--- Records for this task Enclosed Below ---
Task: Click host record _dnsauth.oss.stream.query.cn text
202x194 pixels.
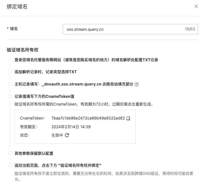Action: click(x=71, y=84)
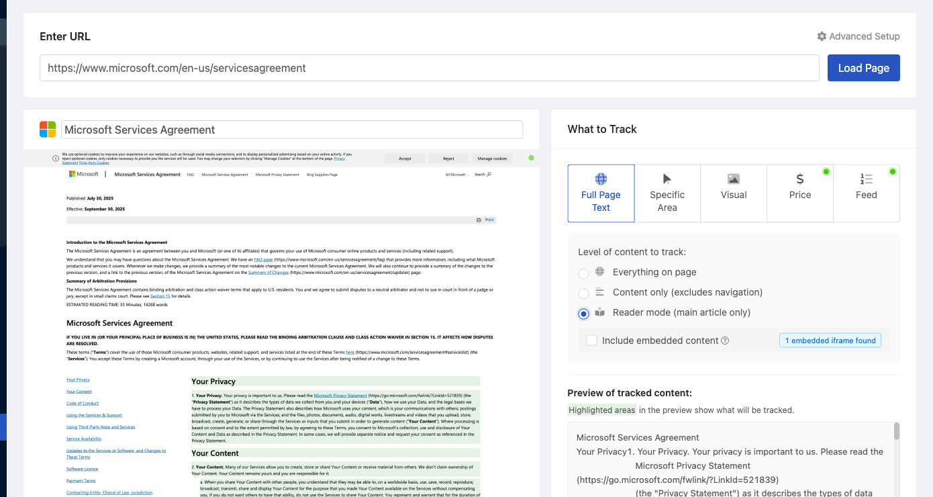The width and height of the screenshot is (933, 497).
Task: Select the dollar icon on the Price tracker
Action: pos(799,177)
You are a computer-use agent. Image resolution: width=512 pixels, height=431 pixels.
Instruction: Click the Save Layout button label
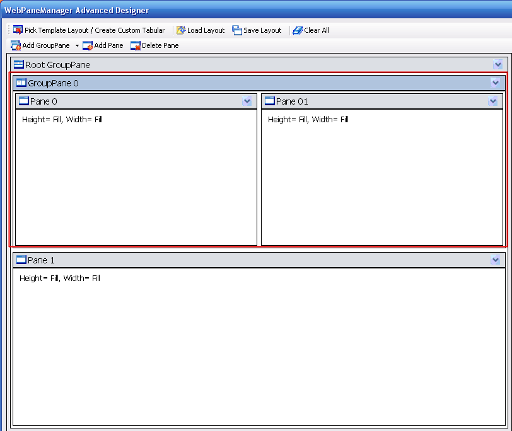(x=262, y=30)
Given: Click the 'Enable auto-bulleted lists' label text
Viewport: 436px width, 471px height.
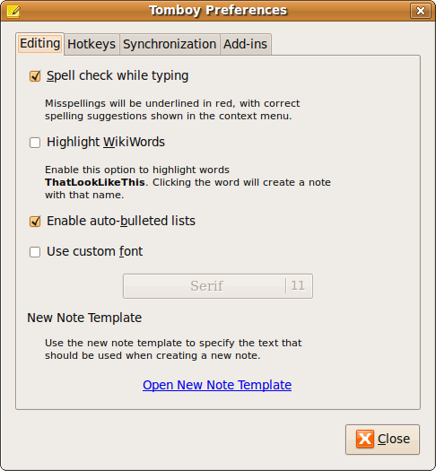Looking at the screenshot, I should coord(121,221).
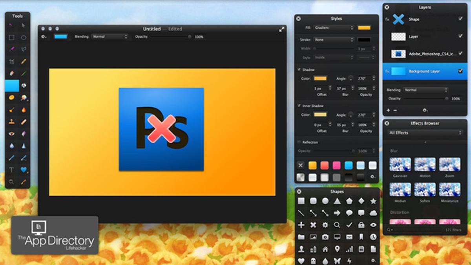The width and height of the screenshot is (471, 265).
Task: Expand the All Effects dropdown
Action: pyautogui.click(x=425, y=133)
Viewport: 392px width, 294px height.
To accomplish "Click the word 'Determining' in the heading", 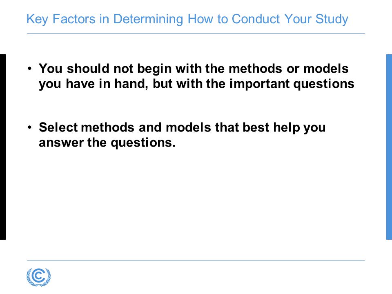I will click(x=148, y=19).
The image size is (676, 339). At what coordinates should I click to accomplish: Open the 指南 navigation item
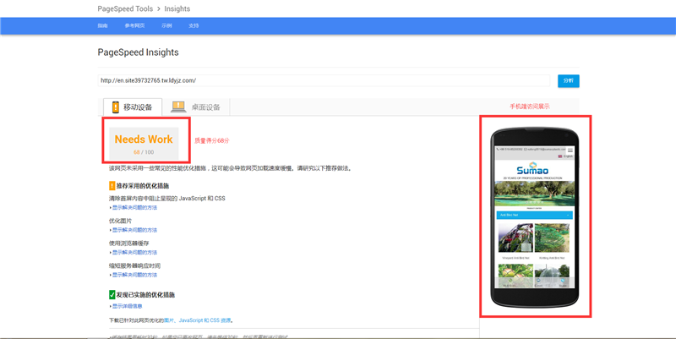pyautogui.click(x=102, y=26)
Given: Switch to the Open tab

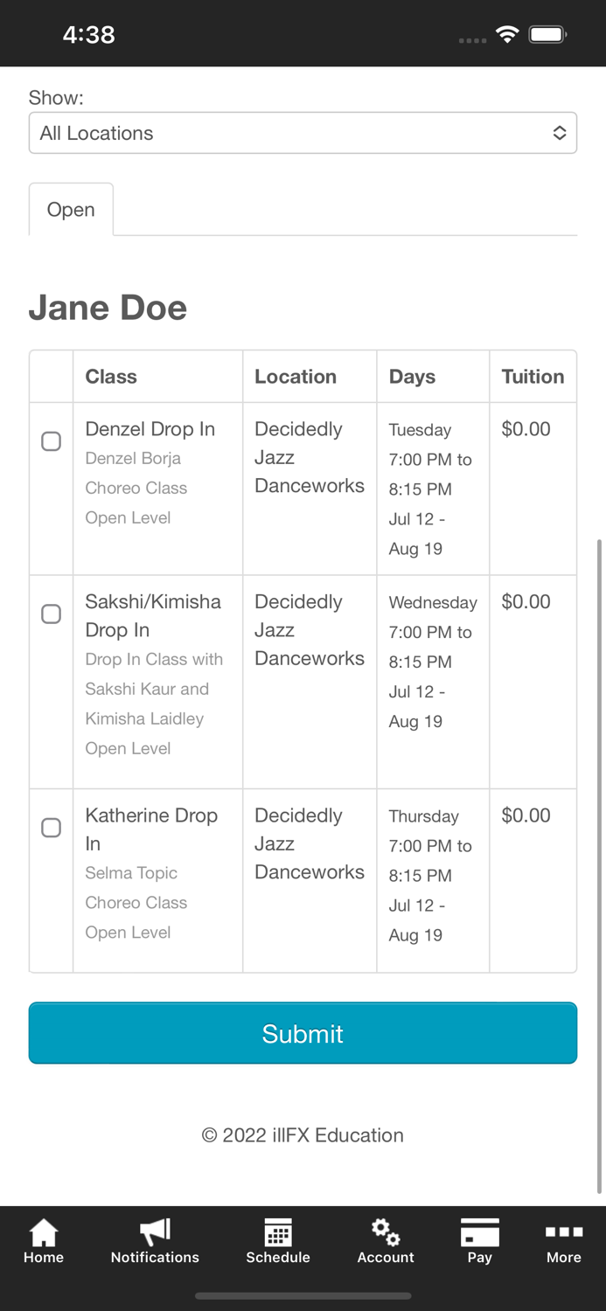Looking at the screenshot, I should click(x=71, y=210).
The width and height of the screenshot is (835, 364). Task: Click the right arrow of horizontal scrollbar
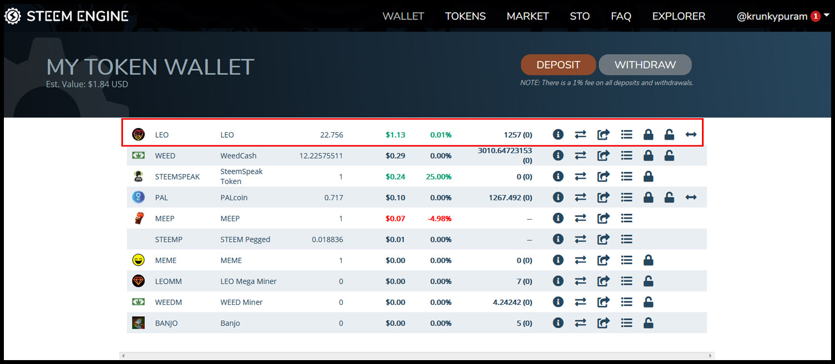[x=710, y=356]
--- End of Enclosed Records for this task ---
### Description of the task
In the listing above, how many lines have the string "text" in them? Reply with only the figure.

### Output below
2